▶ **Stated goal**
Return the lines of the records unchanged, beginning at the line that contains "How do I perform: Click" and stopping after the line that contains "coord(266,167)".

▶ **Dataset entries**
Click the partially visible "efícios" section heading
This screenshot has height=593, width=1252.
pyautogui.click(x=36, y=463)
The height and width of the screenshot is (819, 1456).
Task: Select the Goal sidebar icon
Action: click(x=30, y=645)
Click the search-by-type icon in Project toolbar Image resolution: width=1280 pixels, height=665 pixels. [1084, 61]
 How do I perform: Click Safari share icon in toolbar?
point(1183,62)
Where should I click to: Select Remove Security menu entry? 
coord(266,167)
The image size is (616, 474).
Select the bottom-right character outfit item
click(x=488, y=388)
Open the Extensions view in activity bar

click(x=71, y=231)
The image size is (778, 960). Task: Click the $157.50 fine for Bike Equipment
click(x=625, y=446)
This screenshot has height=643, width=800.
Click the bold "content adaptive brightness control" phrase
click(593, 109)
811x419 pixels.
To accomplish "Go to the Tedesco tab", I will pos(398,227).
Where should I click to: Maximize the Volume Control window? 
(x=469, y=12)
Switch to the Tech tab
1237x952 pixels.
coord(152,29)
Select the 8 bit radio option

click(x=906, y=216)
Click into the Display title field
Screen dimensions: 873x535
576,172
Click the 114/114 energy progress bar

▶ **Completed exercise**
 How do I perform: Click Safari share icon in toolbar?
point(1183,62)
Where should I click to: Select Remove Security menu entry? 
coord(266,167)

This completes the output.